Who is most at risk? Is it just the old? No. Outbreaks of new strains of flu have sometimes hit the young harder than the old.
How many people could die if the virus mutates? The government estimates there could be at least 50,000 UK deaths within three months but it all depends on the exact flu strain which emerges.
So what is the government doing? A total of 14 million doses of 'anti-viral' drugs - which help ease the symptoms - have been ordered and each region must prepare emergency plans for a pandemic.
Is there a vaccine? There is not yet a definitive vaccine, but prototypes which offer protection against the H5N1 strain are being produced.
But antiviral drugs, such as Tamiflu which are already available and being stockpiled by countries such as the UK, may help limit symptoms and reduce the chances the disease will spread.
Concerns have been prompted by news that patients in Vietnam have become partially resistant to Tamiflu, the drug that doctors plan to use to tackle a human bird flu outbreak.
Scientists say it may be helpful to have stocks of other drugs from the same family such as Relenza (zanamivir).
Who gets the drugs? They only help people who already have the disease - they cannot be taken as a precaution. If stocks have been built up they would be given out to the infected, if not they would initially be given out to key people such as doctors.
Where will the drugs be sent? They will probably be sent out to GPs and given to the sick through pharmacies.
Are there plans in place in case the virus starts passing between people? Masks are already being ordered by local authorities and the NHS, and regular meetings already take place to discuss what to do. Routine hospital operations would be cancelled, big public events like football matches may be postponed, schools could be closed and travel to high-risk areas could be restricted.
What are the symptoms? Symptoms are similar to other types of flu - fever, malaise, sore throats and coughs. People can also develop conjunctivitis.
Researchers are now concerned because scientists studying a case in Vietnam found the virus can affect all parts of the body, not just the lungs.
This could mean that many illnesses, and even deaths, thought to have been caused by something else, may have been due to the bird flu virus.
Would many people catch it but survive?

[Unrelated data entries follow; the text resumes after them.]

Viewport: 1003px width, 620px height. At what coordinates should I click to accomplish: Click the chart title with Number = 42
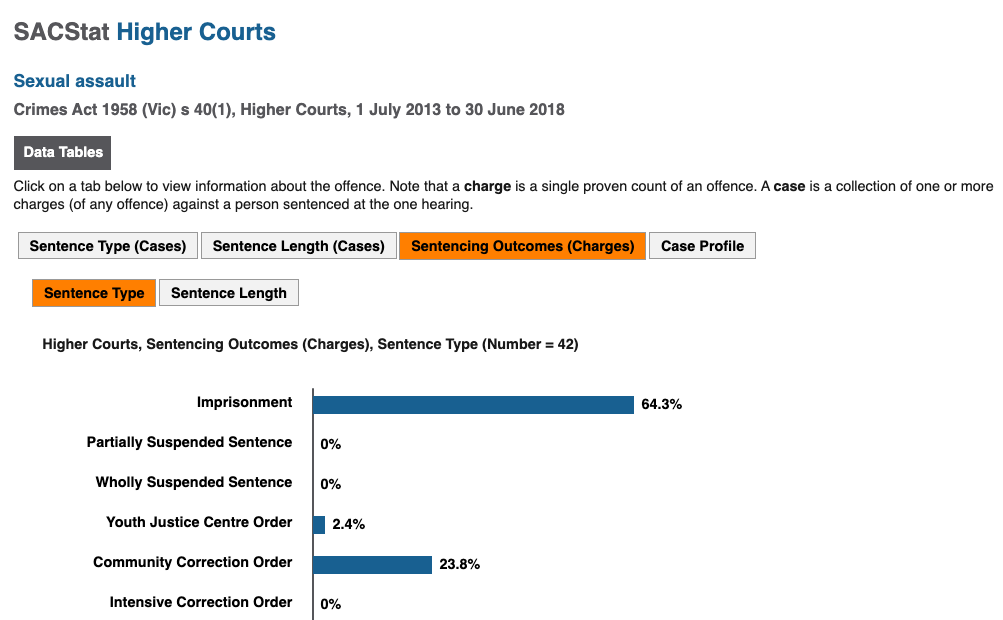click(310, 344)
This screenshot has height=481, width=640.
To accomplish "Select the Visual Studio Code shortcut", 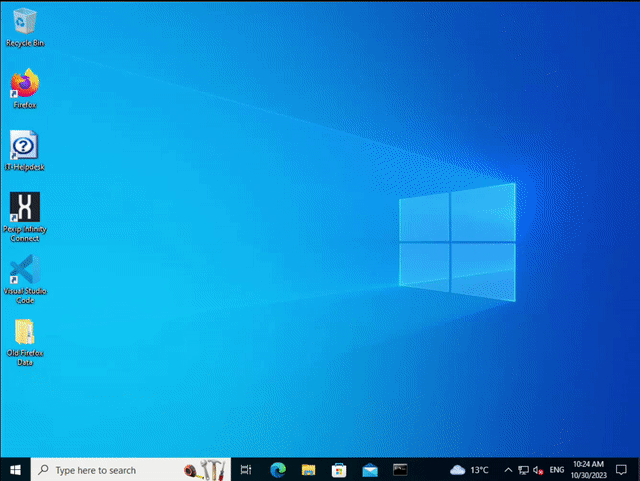I will tap(24, 270).
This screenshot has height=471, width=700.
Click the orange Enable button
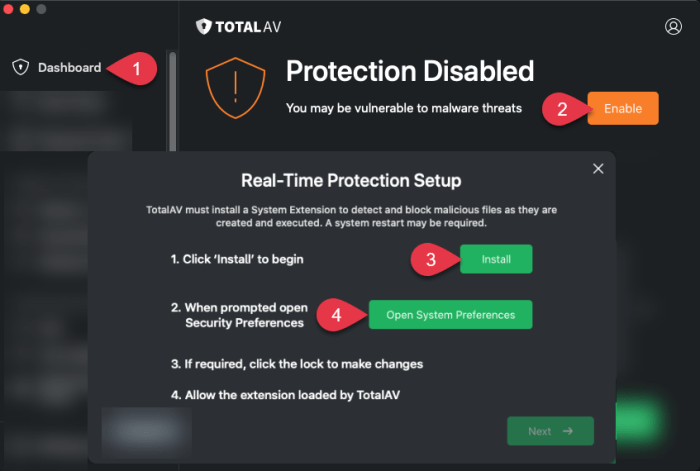pos(623,108)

That is the most likely outcome. Most people are not even expected to need hospital treatment but in a full-scale outbreak about one person in four would be off work sick at any one time.
Would schools close if a full-scale outbreak strikes? There has been no final decision but it is likely. Children are infectious for longer than adults and if they are crammed into classrooms the disease could spread quickly.
Why is there even the possibility of keeping schools open? Because if schools close it would increase the disruption - as well as one in four people off work, even more people would stay at home to look after their kids which risks the economy grinding to a halt.
What about international travel and shipping? Portsmouth's port would stay open initially but decisions over stopping international movement would be up to world governments.
Would top sports events and public gatherings still take place? Probably, but not definitely, depending on the severity of the outbreak.
How will it end? Once the strain is known, vaccines can be developed as well as more people becoming exposed to it and developing their own natural immunity.